Pourquoi la notion d’« espèce nuisible » est-elle discutable ?
Toutes les espèces ont une existence « justifiée » : elles font partie d’un écosystème et y jouent de ce fait un rôle. Vouloir distinguer des espèces qui seraient nuisibles avec d’autres qui ne le seraient pas relève d’un point de vue purement anthropique. De plus, cataloguer une espèce est inadéquat. Certes, une population ou un individu peuvent parfois poser problème aux humains et leurs priorités, mais pas une espèce tout entière. Reste alors à savoir s’il est approprié d’intervenir ou pas et sous quelles conditions. Le Courlis cendré est par exemple un oiseau en régression qui souffre d’une perte de ses habitats. Pour protéger ses quelques nichées, est-il pour autant justifié de réguler ses prédateurs ? Le Renard doit-il être éliminé au profit du menacé Grand hamster d’Alsace ?
La notion d’« espèce susceptible d’occasionner des dégâts » (ESOD) qui a remplacé les nuisibles depuis 2016 est-elle préférable ?
Encore faudrait-il qualifier ce qu’on entend par « dégâts ». Cela ne veut rien dire en l’état et il est facile de voir les limites de cette expression. Toutes les espèces sont potentiellement susceptibles d’occasionner des dégâts dans certains contextes, mais nous ne les classons pas toutes ESOD. Ainsi des populations d’espèces chassables comme les grands ongulés (cerfs, chevreuils, sangliers, etc.) peuvent poser des problèmes pour la régénération forestière et l’agriculture, sans être classées ESOD. Des individus d’espèces protégées comme les loups ou les grands cormorans peuvent aussi causer des dégâts, et ces espèces ne sont pas non plus ESOD.
Le statut d’ESOD peut-il quand même représenter une amélioration ?
Non, il est inadapté à partir du moment où ne sont jamais mesurés les impacts des espèces ciblées, ni les effets des éventuels prélèvements. Les connaissances actuelles sur les écosystèmes nous montrent combien cela serait pourtant impératif, logiquement et éthiquement. Au lieu de cela, nous demeurons dans l’irrationalité. C’est ainsi que le statut d’ESOD est grandement contestable pour le Renard « en général » : deux poules mangées, ne serait-ce pas le prix à payer au vu de la quantité de campagnols prédatés au bénéfice de nos champs ? Les différents acteurs n’auront pas le même avis.
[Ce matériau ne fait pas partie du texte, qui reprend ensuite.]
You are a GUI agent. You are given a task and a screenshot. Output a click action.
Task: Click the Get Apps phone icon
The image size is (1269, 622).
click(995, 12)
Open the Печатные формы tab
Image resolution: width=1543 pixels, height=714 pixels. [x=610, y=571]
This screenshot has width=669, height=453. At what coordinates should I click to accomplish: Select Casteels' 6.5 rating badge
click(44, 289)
Les conflits d’intérêts sont bien réels, il nous faut les affronter et arrêter de camper sur des positions dogmatiques et idéologiques. La mise en balance des coûts/bénéfices est impérative, tout comme l’adoption d’une logique « ERC », « éviter, réduire, compenser ».
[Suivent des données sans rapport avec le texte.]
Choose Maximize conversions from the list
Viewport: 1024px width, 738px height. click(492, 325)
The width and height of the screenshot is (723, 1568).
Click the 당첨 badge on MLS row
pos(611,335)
Patrick GIRAUDOUX, Professeur émérite d’écologie à l’Université de Bourgogne Franche-Comté, Unité de recherche Chrono-Environnement
« Susceptible d’occasionner des dégâts » est une périphrase de « nuisible ». Il conviendrait de compléter : « nuisible à quoi ? » et ne plus se contenter de parler d’espèce pour privilégier une approche locale, système par système, ce qui inclut à la fois les individus d’une espèce et leur environnement. L’échelle départementale est trop vaste. Un département comme le Doubs est par exemple bien trop hétérogène pour que le classement concernant une espèce soit pertinent. C’est un territoire plus petit, la région socio-écologique, qui devrait plutôt être retenu. Cela pourrait aboutir non plus aux ESOD, mais aux « PAISOD » : « populations animales (ou individus) susceptibles d’occasionner des dommages », dans telle ou telle unité socio-écologique.